Over the long years that we were married I discovered there is the love, the friendship, and a good bit of mutual respect for each other, if you're lucky.  But most of all, and most necessary, is that it's about dependency whether we admit it or not.  We depended on each other in so many ways.  Some of them never even recognized until I'd lost him and was left alone. I see so much now and I know that a really big part of me is gone. I miss him.

This little map where James was born, where we live, the old dairy barn and cotton gin where he worked at different times in his life. And the cemetery where his ashes are buried. I think it's just over a mile across the fields from his birth place to his burial place. 

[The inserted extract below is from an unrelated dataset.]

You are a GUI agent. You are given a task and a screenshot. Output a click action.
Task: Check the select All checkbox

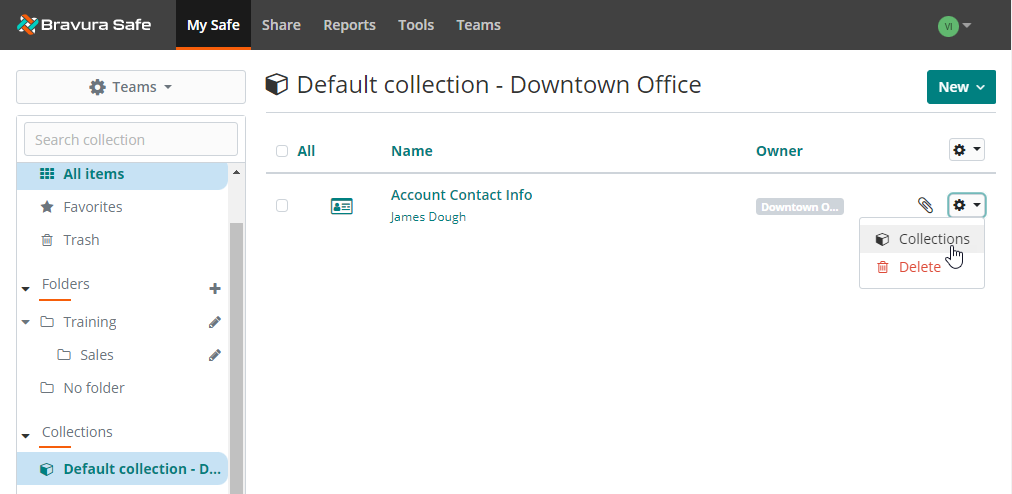tap(282, 151)

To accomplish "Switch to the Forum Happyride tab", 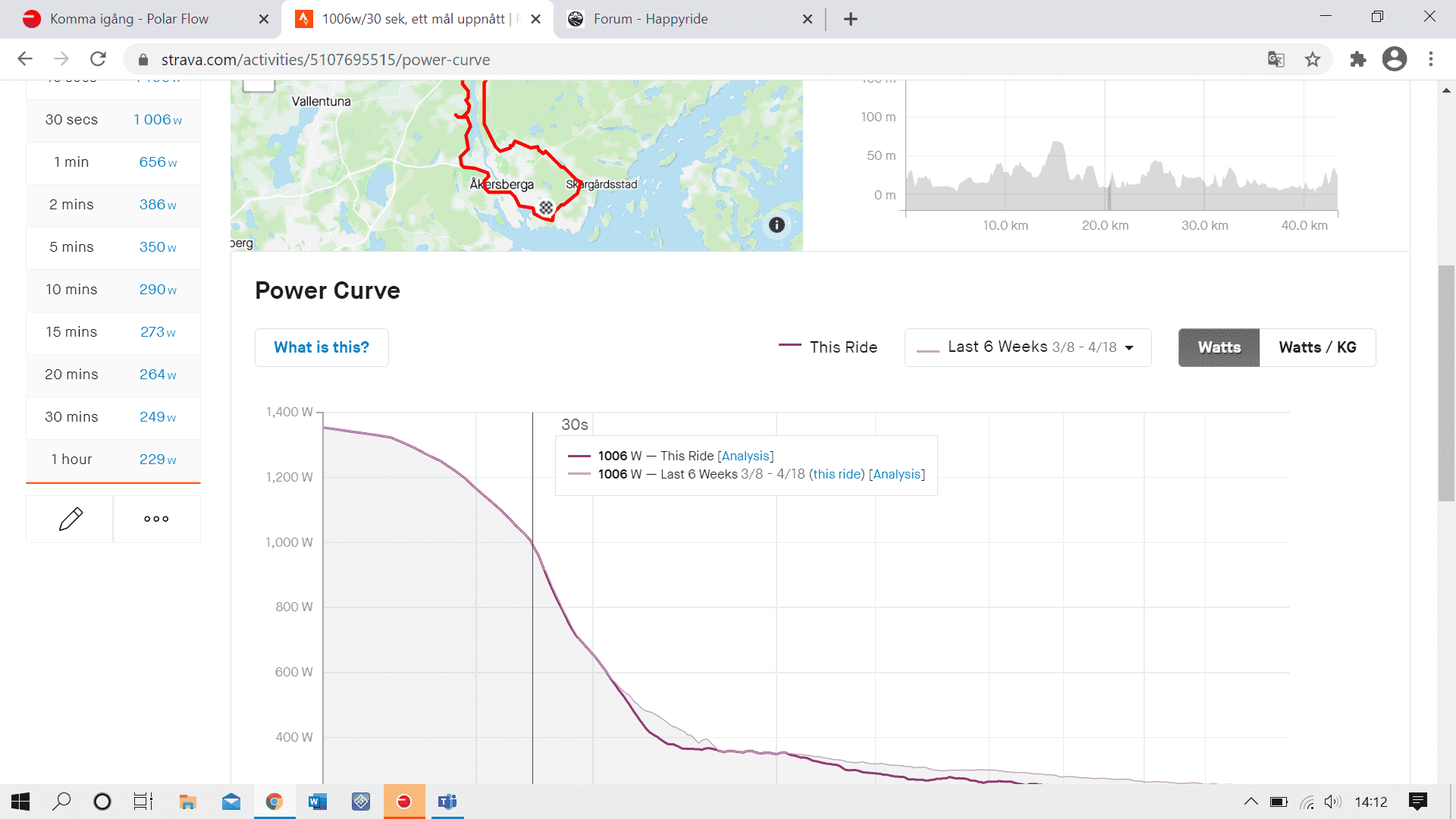I will click(651, 19).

Every where I go there are reminders and memories, even to look outside my front door, across the field, to where he came into the world and lived for part of his life. His first job, when he was about 6,  was carrying water to the field hands in these fields.

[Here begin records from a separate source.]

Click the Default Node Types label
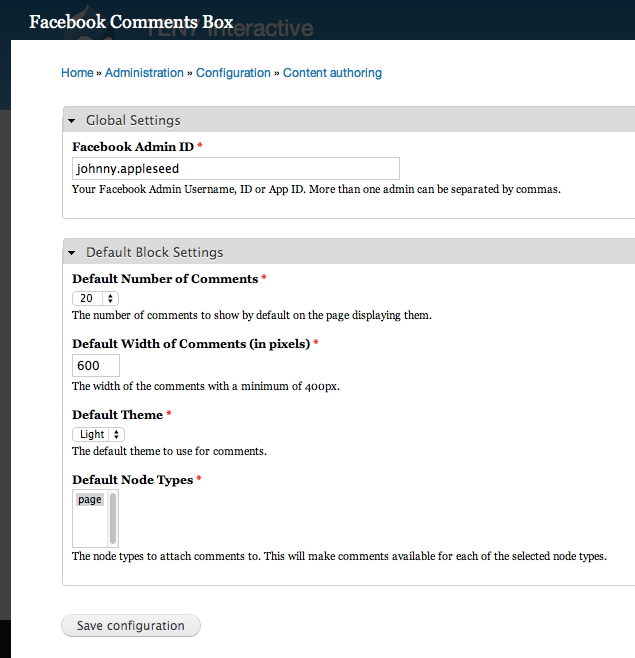 [x=132, y=480]
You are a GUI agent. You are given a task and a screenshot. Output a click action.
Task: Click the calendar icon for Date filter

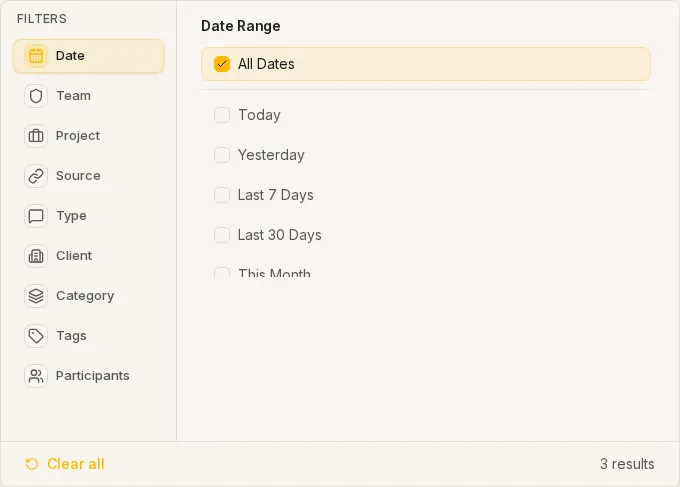tap(36, 56)
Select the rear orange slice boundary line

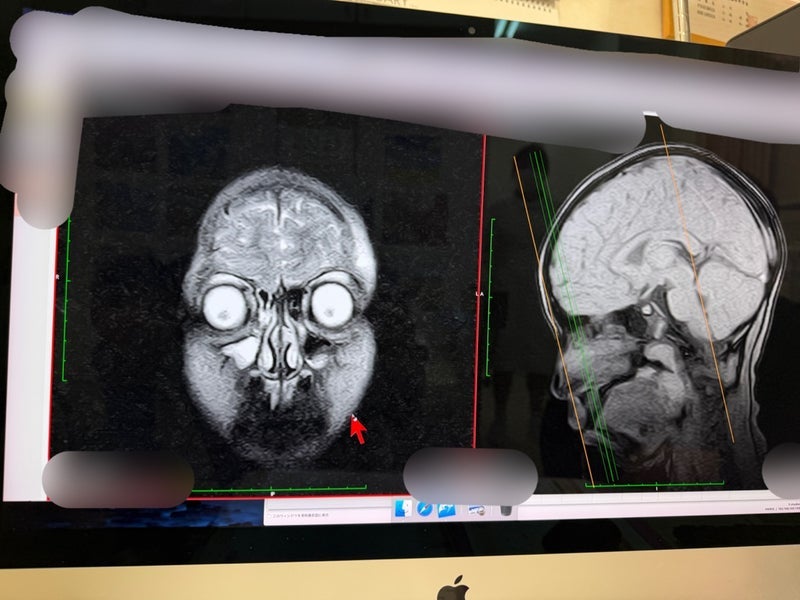point(700,300)
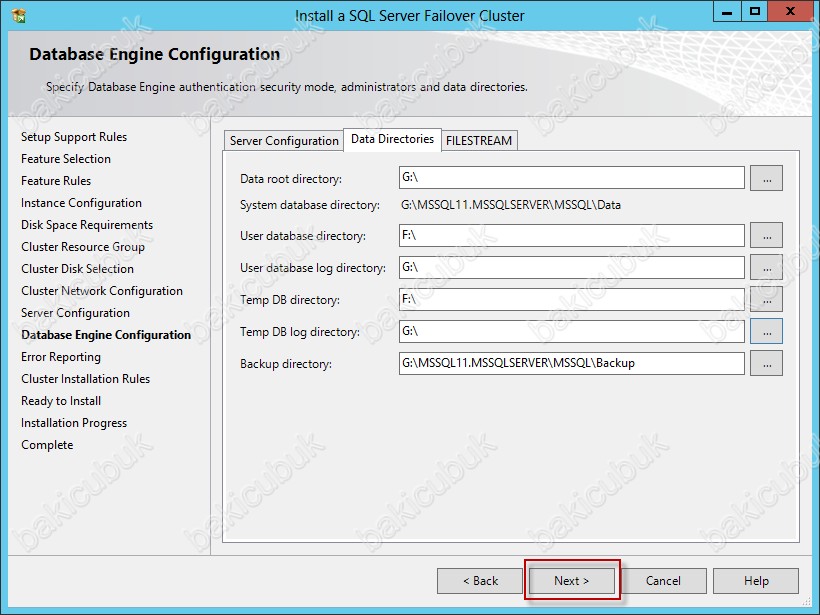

 Lexa Baptist Church. James went to church and Sunday school here, was baptized here, we were married here, all of our children went to Sunday school here, and here is where we held his memorial service.

This is what is left of the old Dairy barn where James worked with his Dad for a year. He was in the 6th grade.  He'd get up in the wee hours of the morning to help with the milking, then go to school. After school he'd hurry home to help until 8 or 9 pm then start all over again the next day.

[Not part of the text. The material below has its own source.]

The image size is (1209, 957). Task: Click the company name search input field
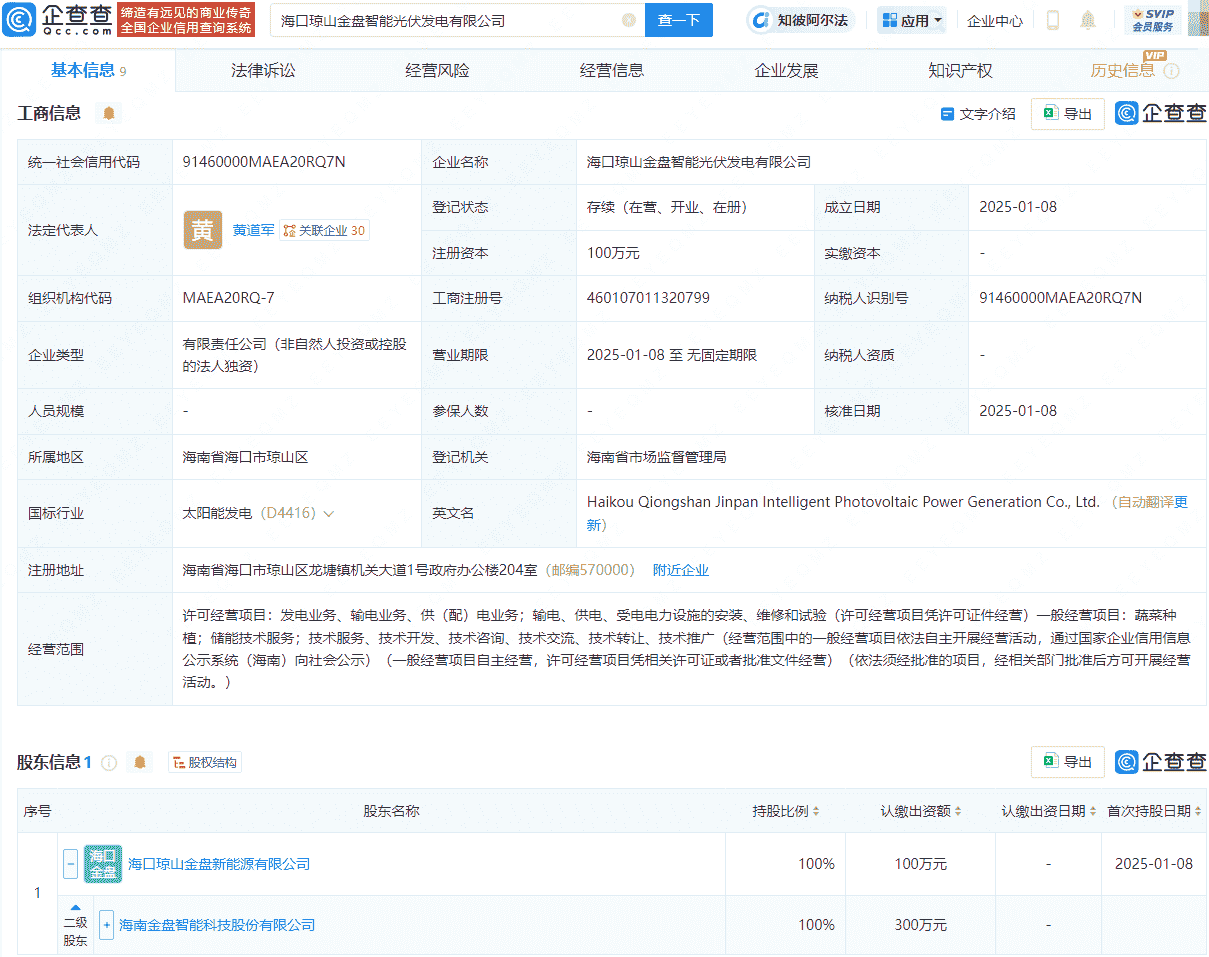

Later on they share-cropped with a farmer his dad worked for.  When he and his brothers weren't in school they worked the fields and on weekends the brothers mowed nearly every yard in Lexa.

This was our first home.  The door there was the entrance to a 4 room apartment that Mrs. Griffin, the house owner, rented out for $15 per week, utilities included. The kitchen was very tiny and had an apartment sized sink and stove. At the end where the two window are, was the dining part of the kitchen. A little table with 2 chairs fit there.  The bathroom was teeny, tiny with barely enough room for the commode, a sink, and a shower. It wasn't big enough for a bath tub.  After passing through the kitchen, about 3 1/2 steps, there was a decent sized living room and bedroom.  I remember the living room had red and black square tiles that I would wax to make them shiny.  Trisha was born while we lived here and we stayed until she was about 4 months old.  I remember that Mrs. Griffin had a little gold fish pond in the front yard.


North Creek Gin.  James worked sometimes as many as 19 and 20 hours straight at this gin. Even when he wasn't there he sometimes had nightmares about getting his hand caught and pulled off in the spindles of the stands.  It was a busy place in it's time and that gin yard would be full of trailers full of cotton waiting to be ginned.


Another picture of the gin looking at the inside where the stands used to be that pulled the seeds from the cotton so the lint could be baled up.  I guess they store hay in there now. The orb showed up only in this picture and I like to think it was James letting me know he was there.  The cemetery can be seen from this old relic, so maybe he was.



Here is Central Cemetery. I took this while standing in the gin yard so you can see how close it is to one of the places where he once worked.  He was the one who used to visit the family members here but now I've been going every so often to clear away leaves and limbs.

I guess that's it for now.  It has taken me a long time to get these words and images from my heart to my blog but it's finally done.  We have so much to learn, Zach and I, and more hurdles to get through.  We'll do it. We have to.